As it wraps its first season, TNT's insanely gimmicky procedural Perception (10/9c) concludes a two-parter whose first half was revealed (to no one's surprise) to be almost entirely a figment of its hero's paranoid schizophrenic delusions. And yet, there is a case to be solved and a wacky conspiracy theory to be cracked, and eventually, the mad professor Daniel Pierce (Eric McCormack, keeping it as real as possible) is back on the job, talking his way out of the psychiatric hospital after forging an interesting new relationship with the literal "girl of his dreams" (Kelly Rowan, whose role as his hallucinatory sounding board takes on a welcome new dimension). Perception is one nutty show, all right.

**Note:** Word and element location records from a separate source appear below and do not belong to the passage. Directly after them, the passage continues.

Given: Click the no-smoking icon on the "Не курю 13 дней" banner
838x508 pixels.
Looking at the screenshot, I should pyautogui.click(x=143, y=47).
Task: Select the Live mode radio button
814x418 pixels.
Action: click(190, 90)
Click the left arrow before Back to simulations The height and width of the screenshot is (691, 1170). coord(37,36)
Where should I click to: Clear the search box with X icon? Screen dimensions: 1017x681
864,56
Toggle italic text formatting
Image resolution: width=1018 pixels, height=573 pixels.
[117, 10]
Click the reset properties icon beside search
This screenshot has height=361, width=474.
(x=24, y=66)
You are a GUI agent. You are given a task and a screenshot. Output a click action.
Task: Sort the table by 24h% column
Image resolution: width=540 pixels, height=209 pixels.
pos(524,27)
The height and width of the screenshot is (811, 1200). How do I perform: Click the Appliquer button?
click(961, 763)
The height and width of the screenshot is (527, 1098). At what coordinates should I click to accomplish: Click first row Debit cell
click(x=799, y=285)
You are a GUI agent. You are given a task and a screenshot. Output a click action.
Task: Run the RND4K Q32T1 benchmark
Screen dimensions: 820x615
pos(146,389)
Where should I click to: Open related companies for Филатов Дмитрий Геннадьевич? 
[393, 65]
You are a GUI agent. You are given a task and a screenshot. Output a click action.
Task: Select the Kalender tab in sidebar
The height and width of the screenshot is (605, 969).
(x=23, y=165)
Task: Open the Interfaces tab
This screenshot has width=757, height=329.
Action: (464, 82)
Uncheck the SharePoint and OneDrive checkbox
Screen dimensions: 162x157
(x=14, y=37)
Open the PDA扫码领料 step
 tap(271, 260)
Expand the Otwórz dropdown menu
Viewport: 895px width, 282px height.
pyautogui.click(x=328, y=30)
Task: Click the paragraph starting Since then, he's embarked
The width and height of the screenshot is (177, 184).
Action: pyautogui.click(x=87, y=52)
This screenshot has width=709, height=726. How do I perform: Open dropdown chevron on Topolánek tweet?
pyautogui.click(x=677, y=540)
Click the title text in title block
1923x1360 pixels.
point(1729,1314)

WHAT ELSE IS ON? Syfy's Alphas (10/9c) goes deeper than usual, as Dr. Rosen (the great David Strathairn) is forced to deal with the fact that his empathic daughter Dani (Kathleen Munroe) has been leaking secrets to the enemy. Meanwhile, Dani's relationship with fellow Alpha Hicks (Warren Christie) is complicated by the arrival of his young, insecure son. When these characters make a connection, Alphas is unusually affecting. ... Meanwhile, on Syfy's Warehouse 13 (9/8c) Laura Innes (The Event) guests as Jinks' estranged mom. ... Are there sparks flying in the kitchen between Daphne (Katie Leclerc) and her hot boss Chef Jeff (Ringer's Justin Bruening) on ABC Family's Switched at Birth (8/7c)? ... The essential Nick News With Linda Ellerbee (8/7c) presents the first of two "Kids Pick the President" specials, this one focusing on the issues. ... One of the greatest miniseries ever, 1980's gorgeously produced Shogun, airs all week through Saturday (8/7c) on Encore, with a daylong marathon next Sunday, as part of the channel's "Big Miniseries Showcase." This culture-clash epic stars Richard Chamberlain in his prime as a shipwrecked British sea captain captivated by the ways of 17th-century Japan. ... Filmed earlier this summer, CMA Music Festival: Country's Night to Rock (8/7c, ABC) is a three-hour roundup of country's top talent, hosted by Luke Bryan and Kimberly Perry of The Band Perry. What are the odds ABC will slip in a few promos of Nashville during the night? ... Today's big daytime "get:" Katie (syndicated; check tvguide.com listings) sits down with 50 Shades of Grey author E L James to talk about the publishing phenom of her notorious "literary" trilogy.